── Given information
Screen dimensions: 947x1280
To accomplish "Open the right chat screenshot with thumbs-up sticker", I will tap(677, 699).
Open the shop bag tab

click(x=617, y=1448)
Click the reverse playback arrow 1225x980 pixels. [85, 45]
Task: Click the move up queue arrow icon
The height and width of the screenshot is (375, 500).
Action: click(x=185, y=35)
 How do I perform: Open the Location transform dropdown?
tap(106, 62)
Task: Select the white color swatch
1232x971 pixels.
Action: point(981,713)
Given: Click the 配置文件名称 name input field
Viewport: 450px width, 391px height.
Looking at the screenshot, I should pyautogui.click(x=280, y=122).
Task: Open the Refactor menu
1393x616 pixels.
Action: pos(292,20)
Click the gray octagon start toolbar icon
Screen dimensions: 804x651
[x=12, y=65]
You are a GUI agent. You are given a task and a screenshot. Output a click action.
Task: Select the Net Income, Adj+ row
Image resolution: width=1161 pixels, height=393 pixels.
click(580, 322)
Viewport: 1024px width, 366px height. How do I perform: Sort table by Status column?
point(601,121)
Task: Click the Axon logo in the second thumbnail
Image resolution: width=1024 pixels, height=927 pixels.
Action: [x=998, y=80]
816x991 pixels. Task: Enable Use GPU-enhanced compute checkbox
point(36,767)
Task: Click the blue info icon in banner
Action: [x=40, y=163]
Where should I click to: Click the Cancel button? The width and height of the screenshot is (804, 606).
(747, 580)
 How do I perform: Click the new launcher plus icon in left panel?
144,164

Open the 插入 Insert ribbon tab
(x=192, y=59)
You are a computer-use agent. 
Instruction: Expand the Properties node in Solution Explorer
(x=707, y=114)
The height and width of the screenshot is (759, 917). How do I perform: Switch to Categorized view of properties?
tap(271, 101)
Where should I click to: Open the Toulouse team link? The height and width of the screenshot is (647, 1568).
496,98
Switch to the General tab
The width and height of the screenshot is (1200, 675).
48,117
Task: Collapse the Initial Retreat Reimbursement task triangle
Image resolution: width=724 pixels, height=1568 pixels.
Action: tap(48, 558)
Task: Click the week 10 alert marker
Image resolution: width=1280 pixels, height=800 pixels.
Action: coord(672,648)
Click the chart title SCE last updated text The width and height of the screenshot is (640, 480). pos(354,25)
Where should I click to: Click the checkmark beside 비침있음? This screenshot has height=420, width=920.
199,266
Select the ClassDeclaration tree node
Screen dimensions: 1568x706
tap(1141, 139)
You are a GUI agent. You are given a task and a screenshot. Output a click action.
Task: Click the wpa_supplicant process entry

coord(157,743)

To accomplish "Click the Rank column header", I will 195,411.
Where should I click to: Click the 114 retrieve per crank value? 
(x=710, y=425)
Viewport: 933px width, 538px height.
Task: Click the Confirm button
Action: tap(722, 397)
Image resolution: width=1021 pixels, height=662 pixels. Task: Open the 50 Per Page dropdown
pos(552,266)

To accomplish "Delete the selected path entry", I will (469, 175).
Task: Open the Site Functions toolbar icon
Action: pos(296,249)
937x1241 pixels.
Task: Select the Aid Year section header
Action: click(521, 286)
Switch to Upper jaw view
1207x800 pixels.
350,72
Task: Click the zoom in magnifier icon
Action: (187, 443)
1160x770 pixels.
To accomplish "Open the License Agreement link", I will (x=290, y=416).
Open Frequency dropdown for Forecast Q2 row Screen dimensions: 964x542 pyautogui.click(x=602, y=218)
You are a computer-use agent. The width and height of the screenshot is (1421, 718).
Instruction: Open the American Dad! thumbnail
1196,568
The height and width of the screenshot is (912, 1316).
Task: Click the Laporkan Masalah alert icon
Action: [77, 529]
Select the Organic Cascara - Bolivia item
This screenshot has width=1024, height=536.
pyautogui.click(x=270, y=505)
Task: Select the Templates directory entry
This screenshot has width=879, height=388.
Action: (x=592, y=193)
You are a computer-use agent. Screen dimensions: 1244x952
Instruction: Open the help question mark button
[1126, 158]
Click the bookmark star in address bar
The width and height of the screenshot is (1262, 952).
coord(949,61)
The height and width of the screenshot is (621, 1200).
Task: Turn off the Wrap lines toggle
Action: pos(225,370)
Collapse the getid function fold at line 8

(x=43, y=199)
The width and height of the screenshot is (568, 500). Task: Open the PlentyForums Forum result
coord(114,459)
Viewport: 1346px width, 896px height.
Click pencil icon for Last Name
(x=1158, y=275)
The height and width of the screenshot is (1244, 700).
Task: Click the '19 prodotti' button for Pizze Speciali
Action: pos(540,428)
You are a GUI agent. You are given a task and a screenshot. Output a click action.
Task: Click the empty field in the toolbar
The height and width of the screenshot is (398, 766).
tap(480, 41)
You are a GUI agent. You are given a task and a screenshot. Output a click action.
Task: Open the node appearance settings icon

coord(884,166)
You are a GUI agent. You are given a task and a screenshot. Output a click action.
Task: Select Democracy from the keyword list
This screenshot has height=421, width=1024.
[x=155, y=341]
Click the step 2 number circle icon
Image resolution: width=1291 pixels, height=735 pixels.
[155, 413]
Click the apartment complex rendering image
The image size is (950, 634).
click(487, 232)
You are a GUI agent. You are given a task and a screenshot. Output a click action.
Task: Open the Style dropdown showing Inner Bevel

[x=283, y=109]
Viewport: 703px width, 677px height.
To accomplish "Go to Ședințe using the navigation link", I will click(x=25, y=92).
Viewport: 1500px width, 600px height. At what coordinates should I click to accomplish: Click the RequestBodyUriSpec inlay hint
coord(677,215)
────
▸ About this exercise
Please repeat each line above exactly.

▸ Exercise result
Screen dimensions: 947x1280
To accomplish "Open the right chat screenshot with thumbs-up sticker", I will tap(677, 699).
Open the shop bag tab

click(x=617, y=1448)
Click the reverse playback arrow 1225x980 pixels. [85, 45]
Task: Click the move up queue arrow icon
The height and width of the screenshot is (375, 500).
Action: click(x=185, y=35)
 How do I perform: Open the Location transform dropdown?
tap(106, 62)
Task: Select the white color swatch
1232x971 pixels.
Action: point(981,713)
Given: Click the 配置文件名称 name input field
Viewport: 450px width, 391px height.
Looking at the screenshot, I should pyautogui.click(x=280, y=122).
Task: Open the Refactor menu
1393x616 pixels.
Action: pos(292,20)
Click the gray octagon start toolbar icon
Screen dimensions: 804x651
[x=12, y=65]
You are a GUI agent. You are given a task and a screenshot. Output a click action.
Task: Select the Net Income, Adj+ row
Image resolution: width=1161 pixels, height=393 pixels.
click(580, 322)
Viewport: 1024px width, 366px height. How do I perform: Sort table by Status column?
point(601,121)
Task: Click the Axon logo in the second thumbnail
Image resolution: width=1024 pixels, height=927 pixels.
Action: [x=998, y=80]
816x991 pixels. Task: Enable Use GPU-enhanced compute checkbox
point(36,767)
Task: Click the blue info icon in banner
Action: [x=40, y=163]
Where should I click to: Click the Cancel button? The width and height of the screenshot is (804, 606).
(747, 580)
 How do I perform: Click the new launcher plus icon in left panel?
144,164

Open the 插入 Insert ribbon tab
(x=192, y=59)
You are a computer-use agent. 
Instruction: Expand the Properties node in Solution Explorer
(x=707, y=114)
The height and width of the screenshot is (759, 917). How do I perform: Switch to Categorized view of properties?
tap(271, 101)
Where should I click to: Open the Toulouse team link? The height and width of the screenshot is (647, 1568).
496,98
Switch to the General tab
The width and height of the screenshot is (1200, 675).
48,117
Task: Collapse the Initial Retreat Reimbursement task triangle
Image resolution: width=724 pixels, height=1568 pixels.
Action: tap(48, 558)
Task: Click the week 10 alert marker
Image resolution: width=1280 pixels, height=800 pixels.
Action: coord(672,648)
Click the chart title SCE last updated text The width and height of the screenshot is (640, 480). pos(354,25)
Where should I click to: Click the checkmark beside 비침있음? This screenshot has height=420, width=920.
199,266
Select the ClassDeclaration tree node
Screen dimensions: 1568x706
tap(1141, 139)
You are a GUI agent. You are given a task and a screenshot. Output a click action.
Task: Click the wpa_supplicant process entry

coord(157,743)

To accomplish "Click the Rank column header", I will 195,411.
Where should I click to: Click the 114 retrieve per crank value? 
(x=710, y=425)
Viewport: 933px width, 538px height.
Task: Click the Confirm button
Action: tap(722, 397)
Image resolution: width=1021 pixels, height=662 pixels. Task: Open the 50 Per Page dropdown
pos(552,266)

To accomplish "Delete the selected path entry", I will (469, 175).
Task: Open the Site Functions toolbar icon
Action: pos(296,249)
937x1241 pixels.
Task: Select the Aid Year section header
Action: click(521, 286)
Switch to Upper jaw view
1207x800 pixels.
350,72
Task: Click the zoom in magnifier icon
Action: (187, 443)
1160x770 pixels.
To accomplish "Open the License Agreement link", I will (x=290, y=416).
Open Frequency dropdown for Forecast Q2 row Screen dimensions: 964x542 pyautogui.click(x=602, y=218)
You are a computer-use agent. The width and height of the screenshot is (1421, 718).
Instruction: Open the American Dad! thumbnail
1196,568
The height and width of the screenshot is (912, 1316).
Task: Click the Laporkan Masalah alert icon
Action: [77, 529]
Select the Organic Cascara - Bolivia item
This screenshot has width=1024, height=536.
pyautogui.click(x=270, y=505)
Task: Select the Templates directory entry
This screenshot has width=879, height=388.
Action: (x=592, y=193)
You are a computer-use agent. Screen dimensions: 1244x952
Instruction: Open the help question mark button
[1126, 158]
Click the bookmark star in address bar
The width and height of the screenshot is (1262, 952).
coord(949,61)
The height and width of the screenshot is (621, 1200).
Task: Turn off the Wrap lines toggle
Action: pos(225,370)
Collapse the getid function fold at line 8

(x=43, y=199)
The width and height of the screenshot is (568, 500). Task: Open the PlentyForums Forum result
coord(114,459)
Viewport: 1346px width, 896px height.
Click pencil icon for Last Name
(x=1158, y=275)
The height and width of the screenshot is (1244, 700).
Task: Click the '19 prodotti' button for Pizze Speciali
Action: pos(540,428)
You are a GUI agent. You are given a task and a screenshot. Output a click action.
Task: Click the empty field in the toolbar
The height and width of the screenshot is (398, 766).
tap(480, 41)
You are a GUI agent. You are given a task and a screenshot. Output a click action.
Task: Open the node appearance settings icon

coord(884,166)
You are a GUI agent. You are given a task and a screenshot. Output a click action.
Task: Select Democracy from the keyword list
This screenshot has height=421, width=1024.
[x=155, y=341]
Click the step 2 number circle icon
Image resolution: width=1291 pixels, height=735 pixels.
[155, 413]
Click the apartment complex rendering image
The image size is (950, 634).
click(487, 232)
You are a GUI agent. You are given a task and a screenshot. Output a click action.
Task: Open the Style dropdown showing Inner Bevel

[x=283, y=109]
Viewport: 703px width, 677px height.
To accomplish "Go to Ședințe using the navigation link", I will click(x=25, y=92).
Viewport: 1500px width, 600px height. At what coordinates should I click to accomplish: Click the RequestBodyUriSpec inlay hint
coord(677,215)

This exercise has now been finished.